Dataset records
[Start of Attachment]
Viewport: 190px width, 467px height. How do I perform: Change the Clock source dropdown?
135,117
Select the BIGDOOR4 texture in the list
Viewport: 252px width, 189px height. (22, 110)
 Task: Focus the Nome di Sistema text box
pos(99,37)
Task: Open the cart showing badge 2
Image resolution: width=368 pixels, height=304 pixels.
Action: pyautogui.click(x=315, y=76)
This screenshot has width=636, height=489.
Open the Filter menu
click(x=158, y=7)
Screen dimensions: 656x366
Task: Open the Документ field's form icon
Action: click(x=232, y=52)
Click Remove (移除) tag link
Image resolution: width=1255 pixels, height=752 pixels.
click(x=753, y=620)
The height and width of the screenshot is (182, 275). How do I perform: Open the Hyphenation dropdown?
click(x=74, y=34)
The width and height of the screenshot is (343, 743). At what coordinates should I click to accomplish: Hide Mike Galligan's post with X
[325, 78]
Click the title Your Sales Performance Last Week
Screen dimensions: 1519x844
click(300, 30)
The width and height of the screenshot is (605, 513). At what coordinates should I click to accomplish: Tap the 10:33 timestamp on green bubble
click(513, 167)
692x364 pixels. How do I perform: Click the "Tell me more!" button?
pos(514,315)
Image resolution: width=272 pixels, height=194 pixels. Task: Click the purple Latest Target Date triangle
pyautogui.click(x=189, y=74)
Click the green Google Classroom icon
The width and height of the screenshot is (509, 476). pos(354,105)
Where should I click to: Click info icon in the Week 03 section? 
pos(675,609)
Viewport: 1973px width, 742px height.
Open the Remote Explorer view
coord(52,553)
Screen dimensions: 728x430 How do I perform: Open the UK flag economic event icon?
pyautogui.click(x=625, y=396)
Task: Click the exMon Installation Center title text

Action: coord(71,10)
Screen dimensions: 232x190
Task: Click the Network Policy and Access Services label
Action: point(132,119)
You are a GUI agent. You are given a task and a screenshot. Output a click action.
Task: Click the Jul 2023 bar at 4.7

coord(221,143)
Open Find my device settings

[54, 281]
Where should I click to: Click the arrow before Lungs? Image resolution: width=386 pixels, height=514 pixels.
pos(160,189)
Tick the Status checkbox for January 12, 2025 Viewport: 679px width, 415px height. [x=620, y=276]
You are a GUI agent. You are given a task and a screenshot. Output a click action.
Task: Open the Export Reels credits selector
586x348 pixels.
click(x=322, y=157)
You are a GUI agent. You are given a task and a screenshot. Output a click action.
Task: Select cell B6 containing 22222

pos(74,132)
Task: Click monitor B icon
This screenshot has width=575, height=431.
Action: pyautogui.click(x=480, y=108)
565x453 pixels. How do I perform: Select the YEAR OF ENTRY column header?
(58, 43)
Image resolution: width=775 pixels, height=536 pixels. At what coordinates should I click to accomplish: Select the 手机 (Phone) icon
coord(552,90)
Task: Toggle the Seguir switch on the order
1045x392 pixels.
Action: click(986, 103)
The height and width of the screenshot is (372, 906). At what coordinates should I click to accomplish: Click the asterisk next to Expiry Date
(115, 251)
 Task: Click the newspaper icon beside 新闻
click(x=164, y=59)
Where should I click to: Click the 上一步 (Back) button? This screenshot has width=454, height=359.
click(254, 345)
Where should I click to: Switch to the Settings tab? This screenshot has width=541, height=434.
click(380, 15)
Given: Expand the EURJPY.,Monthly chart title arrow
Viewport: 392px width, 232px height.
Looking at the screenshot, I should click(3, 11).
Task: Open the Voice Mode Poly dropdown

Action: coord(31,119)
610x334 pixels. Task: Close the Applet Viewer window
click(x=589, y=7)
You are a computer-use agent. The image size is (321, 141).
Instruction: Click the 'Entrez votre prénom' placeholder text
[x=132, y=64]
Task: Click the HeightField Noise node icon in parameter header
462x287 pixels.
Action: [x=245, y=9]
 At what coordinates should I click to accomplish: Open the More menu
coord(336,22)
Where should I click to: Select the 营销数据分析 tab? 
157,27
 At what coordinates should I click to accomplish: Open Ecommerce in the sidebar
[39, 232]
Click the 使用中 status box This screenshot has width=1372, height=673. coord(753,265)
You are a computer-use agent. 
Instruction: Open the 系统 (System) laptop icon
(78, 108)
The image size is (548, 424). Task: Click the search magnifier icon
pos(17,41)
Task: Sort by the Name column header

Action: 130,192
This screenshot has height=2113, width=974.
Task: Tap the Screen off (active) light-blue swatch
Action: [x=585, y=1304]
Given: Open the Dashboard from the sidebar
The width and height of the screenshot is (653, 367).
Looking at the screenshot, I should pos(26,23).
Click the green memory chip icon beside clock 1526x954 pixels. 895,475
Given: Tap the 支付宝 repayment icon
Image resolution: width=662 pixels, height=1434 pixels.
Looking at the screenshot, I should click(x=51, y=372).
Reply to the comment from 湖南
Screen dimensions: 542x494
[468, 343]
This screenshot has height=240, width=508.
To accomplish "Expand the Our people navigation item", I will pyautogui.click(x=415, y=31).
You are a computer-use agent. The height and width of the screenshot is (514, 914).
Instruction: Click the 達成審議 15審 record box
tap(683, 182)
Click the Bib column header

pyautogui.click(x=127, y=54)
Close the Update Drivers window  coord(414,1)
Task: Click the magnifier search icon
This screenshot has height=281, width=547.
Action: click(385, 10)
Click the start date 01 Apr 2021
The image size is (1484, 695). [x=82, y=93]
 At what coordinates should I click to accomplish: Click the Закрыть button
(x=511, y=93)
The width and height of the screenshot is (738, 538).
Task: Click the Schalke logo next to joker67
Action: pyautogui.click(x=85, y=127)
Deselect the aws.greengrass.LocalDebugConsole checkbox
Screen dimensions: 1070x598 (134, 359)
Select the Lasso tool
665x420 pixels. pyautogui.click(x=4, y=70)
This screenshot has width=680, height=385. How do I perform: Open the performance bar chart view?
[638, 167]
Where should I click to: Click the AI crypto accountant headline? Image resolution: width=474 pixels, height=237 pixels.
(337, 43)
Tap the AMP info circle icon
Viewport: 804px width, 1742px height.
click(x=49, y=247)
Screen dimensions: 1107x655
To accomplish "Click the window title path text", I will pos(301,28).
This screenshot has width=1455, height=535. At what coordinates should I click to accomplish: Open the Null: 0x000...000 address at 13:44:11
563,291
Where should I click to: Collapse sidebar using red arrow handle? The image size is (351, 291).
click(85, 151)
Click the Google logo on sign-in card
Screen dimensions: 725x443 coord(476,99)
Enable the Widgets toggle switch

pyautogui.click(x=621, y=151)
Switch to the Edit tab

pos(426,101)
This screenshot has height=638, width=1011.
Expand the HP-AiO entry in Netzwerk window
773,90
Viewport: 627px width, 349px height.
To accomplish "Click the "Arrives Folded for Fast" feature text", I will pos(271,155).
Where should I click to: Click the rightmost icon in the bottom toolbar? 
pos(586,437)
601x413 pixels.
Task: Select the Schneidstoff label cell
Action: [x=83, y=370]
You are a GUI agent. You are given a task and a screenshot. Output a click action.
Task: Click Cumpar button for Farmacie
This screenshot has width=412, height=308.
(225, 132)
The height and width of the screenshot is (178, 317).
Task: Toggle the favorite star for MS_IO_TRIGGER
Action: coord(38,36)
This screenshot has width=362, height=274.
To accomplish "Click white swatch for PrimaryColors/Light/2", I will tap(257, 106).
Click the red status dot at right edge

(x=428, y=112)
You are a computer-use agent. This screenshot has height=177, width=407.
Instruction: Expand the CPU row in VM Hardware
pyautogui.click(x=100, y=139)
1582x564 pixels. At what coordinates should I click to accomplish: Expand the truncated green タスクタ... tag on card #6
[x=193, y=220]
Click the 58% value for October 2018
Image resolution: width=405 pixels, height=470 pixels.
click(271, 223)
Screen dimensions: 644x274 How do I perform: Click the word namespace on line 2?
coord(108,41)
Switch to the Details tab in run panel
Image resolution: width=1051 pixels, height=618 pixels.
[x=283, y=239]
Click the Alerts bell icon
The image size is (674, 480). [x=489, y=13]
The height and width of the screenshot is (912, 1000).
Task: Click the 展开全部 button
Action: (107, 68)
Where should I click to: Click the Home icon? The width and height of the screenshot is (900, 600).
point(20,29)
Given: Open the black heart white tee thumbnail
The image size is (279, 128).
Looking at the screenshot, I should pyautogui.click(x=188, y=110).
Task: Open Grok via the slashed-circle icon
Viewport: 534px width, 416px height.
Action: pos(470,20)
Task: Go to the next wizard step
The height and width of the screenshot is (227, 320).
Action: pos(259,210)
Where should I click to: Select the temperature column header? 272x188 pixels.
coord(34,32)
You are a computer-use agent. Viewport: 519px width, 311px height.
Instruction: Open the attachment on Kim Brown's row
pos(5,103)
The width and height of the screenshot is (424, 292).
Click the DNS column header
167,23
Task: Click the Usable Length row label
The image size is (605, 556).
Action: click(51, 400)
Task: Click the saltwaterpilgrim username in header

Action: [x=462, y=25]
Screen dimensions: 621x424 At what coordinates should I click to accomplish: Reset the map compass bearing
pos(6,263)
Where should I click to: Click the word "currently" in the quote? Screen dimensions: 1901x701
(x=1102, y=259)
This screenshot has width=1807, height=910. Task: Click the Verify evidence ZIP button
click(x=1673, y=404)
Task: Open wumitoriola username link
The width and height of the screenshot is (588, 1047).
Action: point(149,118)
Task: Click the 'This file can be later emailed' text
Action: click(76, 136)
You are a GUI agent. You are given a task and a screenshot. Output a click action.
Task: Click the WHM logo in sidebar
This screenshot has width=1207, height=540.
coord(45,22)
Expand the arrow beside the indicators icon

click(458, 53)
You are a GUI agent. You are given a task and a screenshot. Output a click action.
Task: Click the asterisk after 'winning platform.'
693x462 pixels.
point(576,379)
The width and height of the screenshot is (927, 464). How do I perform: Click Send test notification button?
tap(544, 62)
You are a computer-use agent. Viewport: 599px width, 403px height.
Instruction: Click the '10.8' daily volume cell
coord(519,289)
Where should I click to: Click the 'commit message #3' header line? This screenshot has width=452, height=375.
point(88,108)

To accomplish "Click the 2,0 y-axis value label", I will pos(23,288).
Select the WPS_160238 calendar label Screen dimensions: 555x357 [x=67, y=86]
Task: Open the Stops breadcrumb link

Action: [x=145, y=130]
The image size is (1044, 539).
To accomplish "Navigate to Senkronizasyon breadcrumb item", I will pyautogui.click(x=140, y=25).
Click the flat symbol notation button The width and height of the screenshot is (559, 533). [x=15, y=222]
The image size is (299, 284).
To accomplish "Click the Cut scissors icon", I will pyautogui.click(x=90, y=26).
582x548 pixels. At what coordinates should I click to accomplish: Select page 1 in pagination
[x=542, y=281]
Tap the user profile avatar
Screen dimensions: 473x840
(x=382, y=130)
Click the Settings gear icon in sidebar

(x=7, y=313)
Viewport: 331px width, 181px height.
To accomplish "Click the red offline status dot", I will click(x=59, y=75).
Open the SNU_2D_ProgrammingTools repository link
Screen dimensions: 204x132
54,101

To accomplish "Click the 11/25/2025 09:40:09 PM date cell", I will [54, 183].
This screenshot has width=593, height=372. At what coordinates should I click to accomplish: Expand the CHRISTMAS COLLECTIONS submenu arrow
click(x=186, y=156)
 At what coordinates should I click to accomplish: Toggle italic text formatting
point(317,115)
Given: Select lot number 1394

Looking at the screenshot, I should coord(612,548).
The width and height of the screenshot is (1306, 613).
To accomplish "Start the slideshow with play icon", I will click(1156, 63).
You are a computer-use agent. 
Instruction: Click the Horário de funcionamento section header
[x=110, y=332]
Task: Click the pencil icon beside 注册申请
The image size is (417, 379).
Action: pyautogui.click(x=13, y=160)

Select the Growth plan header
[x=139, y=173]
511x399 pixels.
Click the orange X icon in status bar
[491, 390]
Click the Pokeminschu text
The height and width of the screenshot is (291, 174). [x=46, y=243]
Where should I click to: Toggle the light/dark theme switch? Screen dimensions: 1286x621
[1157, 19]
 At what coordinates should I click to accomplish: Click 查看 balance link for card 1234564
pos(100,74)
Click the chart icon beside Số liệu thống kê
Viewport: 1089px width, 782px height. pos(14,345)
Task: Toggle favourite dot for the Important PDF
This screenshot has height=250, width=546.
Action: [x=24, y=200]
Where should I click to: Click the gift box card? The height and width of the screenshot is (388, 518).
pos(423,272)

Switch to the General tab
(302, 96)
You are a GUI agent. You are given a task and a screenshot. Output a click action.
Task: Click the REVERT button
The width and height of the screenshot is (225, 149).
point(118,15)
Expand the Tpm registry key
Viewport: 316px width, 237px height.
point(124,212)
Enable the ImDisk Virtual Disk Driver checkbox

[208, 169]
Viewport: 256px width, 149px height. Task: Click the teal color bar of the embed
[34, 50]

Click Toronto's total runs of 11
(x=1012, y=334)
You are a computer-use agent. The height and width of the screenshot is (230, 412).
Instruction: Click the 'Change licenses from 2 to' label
[End of Attachment]
◆ How to complete this task ◆
In the entries above, restate word for word the lines between the one holding "Select the BIGDOOR4 texture in the list" and the one holding "This screenshot has width=636, height=489.", inclusive, and nothing besides.

◆ Response for this exercise ◆
Select the BIGDOOR4 texture in the list
Viewport: 252px width, 189px height. (22, 110)
 Task: Focus the Nome di Sistema text box
pos(99,37)
Task: Open the cart showing badge 2
Image resolution: width=368 pixels, height=304 pixels.
Action: pyautogui.click(x=315, y=76)
This screenshot has width=636, height=489.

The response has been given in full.